2D Animation | History

1950: The mantic lantern is thought to be the first projector They can be said that they where the first stage of 2D animation. It works similar to the modern ones using a reflective mirror in front of a ray of light which then shows the image on a flat surface.

1824: The Thaumatrope is a small card which has two picture either side of it. After this string is placed through the centre of it this is so when the string is twisted both pictures will seem to merge into one causing Phi Phenomenon this is when the brain believes an image is one.

1831: The Phenakistoscope was the first device which was developed for animation. This was a disk which had a series of images the images would then be drawn onto a radii, The images would be placed in different areas. The images would be spun and the images viewed through a slit that was on the device. This then shown a moving image to the viewer. This was also known as Phi.

1834: The Zoetrope was invented by William George Horner. This was created based on the Phenakistoscope device. The images where placed on the inside of the device and when wanting to be played span. The purpose of the design was so that when the images where being played they didn’t look blurred and the viewer could see the full sequence creating a motion picture.

1868: The Flip Book was a traditional method to create a sense of moving image. This was done by drawing in a book at the bottom of the page. This would be a lot of images which then a viewer could flip through and get the sense of animation.

1877: The Praxinoscope was invented by  Emilie Reynaud she combined the mirror from the Phenakistoscope and the Zoetrope design. The mirrors where placed within the middle of the device this was so the device wasn’t effected by the distance and was very clear to the viewer when they would look at it.

1889: The Kinetoscope was created so that one person could view a piece of moving image through a peephole that was implanted onto the top of the device. The Kinetoscope became the most popular way of viewing a film in the cinema at the time. The device was invented by Thomas Edisson. It worked by a strip of film which had many images which would then play in a sequence creating a film.
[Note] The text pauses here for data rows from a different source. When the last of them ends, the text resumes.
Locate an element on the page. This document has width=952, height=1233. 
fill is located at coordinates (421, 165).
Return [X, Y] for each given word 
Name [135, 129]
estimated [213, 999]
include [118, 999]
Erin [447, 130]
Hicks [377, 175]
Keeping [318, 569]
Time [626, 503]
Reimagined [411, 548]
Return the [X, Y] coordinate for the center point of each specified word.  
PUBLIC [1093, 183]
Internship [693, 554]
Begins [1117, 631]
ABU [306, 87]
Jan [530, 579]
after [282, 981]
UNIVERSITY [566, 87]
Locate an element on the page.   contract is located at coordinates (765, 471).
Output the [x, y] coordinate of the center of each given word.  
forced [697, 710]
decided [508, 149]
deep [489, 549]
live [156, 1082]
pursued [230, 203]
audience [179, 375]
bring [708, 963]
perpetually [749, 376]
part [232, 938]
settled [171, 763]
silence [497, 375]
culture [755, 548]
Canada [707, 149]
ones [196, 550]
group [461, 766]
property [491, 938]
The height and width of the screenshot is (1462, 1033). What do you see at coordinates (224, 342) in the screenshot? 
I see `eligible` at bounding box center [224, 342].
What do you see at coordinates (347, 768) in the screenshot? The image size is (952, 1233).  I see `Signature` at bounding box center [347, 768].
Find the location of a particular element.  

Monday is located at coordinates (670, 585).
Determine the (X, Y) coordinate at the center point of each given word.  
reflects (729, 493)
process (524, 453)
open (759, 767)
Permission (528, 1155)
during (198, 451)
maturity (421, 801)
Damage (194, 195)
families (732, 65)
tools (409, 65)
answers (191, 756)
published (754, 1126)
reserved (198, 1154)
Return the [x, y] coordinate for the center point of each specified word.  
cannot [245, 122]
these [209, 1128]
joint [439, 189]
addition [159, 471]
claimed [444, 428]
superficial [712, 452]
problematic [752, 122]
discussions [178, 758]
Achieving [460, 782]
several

1895: The Cinematograph was the first motion film camera created by Louis and Augustine Lumiere. The purpose of this was to fix mistakes made on the Kinetoscope. This made the quality of the picture better and illumination. It could also be projected onto a screen so that a greater number of people where able to watch the animation at one time whereas the Kinetoscope only allowed one person to view this at a time.

1899: Stop animation was created by  Albert E.Smith and Stuart Blackton. This technique makes real life objects seem as if they/’re moving. This is done by an object being moved slowly at a fixed time in order to create photographed frames. When playing the frames all at once it looks although the frames are moving by itself hence creating an ‘illusion.’

1914: Cel Animation was invented by Earl Hurd. This type of animation consists of a cel or a clear sheet of transparent paper. This allows white backgrounds to be created and transparent paper is used so that the other images can be overlapped. This process of animation is very time consuming. This is a long process as the animation has to be approved before it can then be developed further to the final stage to complete the final animation.

1915: Rotoscoping was created by  Max Fleischer. This was created so that it was possible to capture human movement that is believable by sketching over film clips frame by frame. This is done so it can be used on live animation and animated clips. Examples are this are seen in music videos such as Kanye west Hearless, Keane Bedshaped, Beastie Boys Shadrach etc. The clips are photographed and then processed digitally using a graphics filter and once done the animation is told with very little movement.

1923: Disney came up with the idea of Live action and Animation. Combining the two together created another land mark. The point of this was so a live action would be able to interact with something animated. For example Mary Poppins or Space Jam as they both are live action talking to animated things like animals.

1934: Urb Lwrek invented a multi plane camera which had the capacity and the function to film many layers of cels which ended up looking outstanding0. This was done in the traditional process of animation the multiple layer allow movement which can either bee fast or slow this is done to create a three dimensional effect.

1945: Harry Smith came up with the method of drawing straight onto film rather than going through a long process. The drawings would be captured frame by frame from the use of an animation camera. This saved time and money as it was a quicker, effective way of producing animation.

1982: CGI (Computer Graphic Images) was created for a 3D effect this is mostly used in well known films such as Toy Story, How to Train Your Dragon, Finding Nemo, Ice Age etc. This is definitely the one that I think is the most common way of animation today. Especially with the likes of Pixar, Dreamworks etc.

1988: Morphing became popular in 1988 this was a use of special effects to be able to change a person into something else for example an animal. This is done through a sequence of images which changes consistently one after another hence the smooth transition made. An example of this is Michael Jacksons Black or White video. Morphing is used to create fantasy or surreal films.

1993: Jurassic park was the first film ever created which used photo realistic and animal creatures(dinosaurs). At this point in time films where using computers in order to now create their films as it was a new way of editing.

2002: CGI was becoming one of the most used things within films as animation was becoming more and more popular. With this happening software was being developed to be used the one most commonly known was Adobe After Effects. This was a software used on computers to help develop animation and the perspective of films getting made.